Task to carry out: Each entry needs to be retyped exactly, with nothing added or dropped.

══════════

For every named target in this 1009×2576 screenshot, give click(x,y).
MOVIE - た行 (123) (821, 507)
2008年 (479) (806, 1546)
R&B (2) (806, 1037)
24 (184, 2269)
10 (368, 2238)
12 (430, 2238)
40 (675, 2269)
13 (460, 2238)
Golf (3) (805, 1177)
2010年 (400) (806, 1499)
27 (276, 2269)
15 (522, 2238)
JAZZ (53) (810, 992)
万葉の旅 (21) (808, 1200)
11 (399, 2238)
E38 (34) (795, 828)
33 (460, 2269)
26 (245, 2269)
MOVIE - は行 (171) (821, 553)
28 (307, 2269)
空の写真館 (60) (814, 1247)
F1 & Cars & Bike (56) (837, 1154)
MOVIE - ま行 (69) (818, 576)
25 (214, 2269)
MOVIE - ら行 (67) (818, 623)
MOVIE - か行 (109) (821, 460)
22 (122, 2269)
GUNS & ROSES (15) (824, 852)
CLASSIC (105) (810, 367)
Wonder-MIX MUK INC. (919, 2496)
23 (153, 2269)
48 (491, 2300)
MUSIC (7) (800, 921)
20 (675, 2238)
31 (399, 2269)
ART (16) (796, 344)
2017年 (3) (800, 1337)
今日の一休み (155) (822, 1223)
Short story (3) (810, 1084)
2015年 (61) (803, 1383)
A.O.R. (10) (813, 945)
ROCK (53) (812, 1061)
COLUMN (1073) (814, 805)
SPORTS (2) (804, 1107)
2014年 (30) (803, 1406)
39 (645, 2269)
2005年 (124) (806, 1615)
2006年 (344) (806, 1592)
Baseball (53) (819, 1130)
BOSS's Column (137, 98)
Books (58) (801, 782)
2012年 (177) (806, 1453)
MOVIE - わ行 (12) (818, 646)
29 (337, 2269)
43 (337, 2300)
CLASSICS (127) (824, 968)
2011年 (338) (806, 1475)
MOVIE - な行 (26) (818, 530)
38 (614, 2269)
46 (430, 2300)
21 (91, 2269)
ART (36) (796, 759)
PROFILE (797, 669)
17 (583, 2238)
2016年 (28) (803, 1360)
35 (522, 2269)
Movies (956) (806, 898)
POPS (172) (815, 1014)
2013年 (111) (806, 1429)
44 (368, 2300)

══════════

Written solution:
For every named target in this 1009×2576 screenshot, give click(x,y).
MOVIE - た行 (123) (821, 507)
2008年 (479) (806, 1546)
R&B (2) (806, 1037)
24 (184, 2269)
10 (368, 2238)
12 (430, 2238)
40 (675, 2269)
13 (460, 2238)
Golf (3) (805, 1177)
2010年 (400) (806, 1499)
27 (276, 2269)
15 (522, 2238)
JAZZ (53) (810, 992)
万葉の旅 (21) (808, 1200)
11 (399, 2238)
E38 (34) (795, 828)
33 (460, 2269)
26 (245, 2269)
MOVIE - は行 (171) (821, 553)
28 (307, 2269)
空の写真館 (60) (814, 1247)
F1 & Cars & Bike (56) (837, 1154)
MOVIE - ま行 (69) (818, 576)
25 (214, 2269)
MOVIE - ら行 (67) (818, 623)
MOVIE - か行 (109) (821, 460)
22 (122, 2269)
GUNS & ROSES (15) (824, 852)
CLASSIC (105) (810, 367)
Wonder-MIX MUK INC. (919, 2496)
23 (153, 2269)
48 (491, 2300)
MUSIC (7) (800, 921)
20 (675, 2238)
31 (399, 2269)
ART (16) (796, 344)
2017年 (3) (800, 1337)
今日の一休み (155) (822, 1223)
Short story (3) (810, 1084)
2015年 (61) (803, 1383)
A.O.R. (10) (813, 945)
ROCK (53) (812, 1061)
COLUMN (1073) (814, 805)
SPORTS (2) (804, 1107)
2014年 (30) (803, 1406)
39 (645, 2269)
2005年 (124) (806, 1615)
2006年 (344) (806, 1592)
Baseball (53) (819, 1130)
BOSS's Column (137, 98)
Books (58) (801, 782)
2012年 (177) (806, 1453)
MOVIE - わ行 (12) (818, 646)
29 (337, 2269)
43 (337, 2300)
CLASSICS (127) (824, 968)
2011年 (338) (806, 1475)
MOVIE - な行 (26) (818, 530)
38 (614, 2269)
46 (430, 2300)
21 (91, 2269)
ART (36) (796, 759)
PROFILE (797, 669)
17 (583, 2238)
2016年 (28) (803, 1360)
35 (522, 2269)
Movies (956) (806, 898)
POPS (172) (815, 1014)
2013年 (111) (806, 1429)
44 (368, 2300)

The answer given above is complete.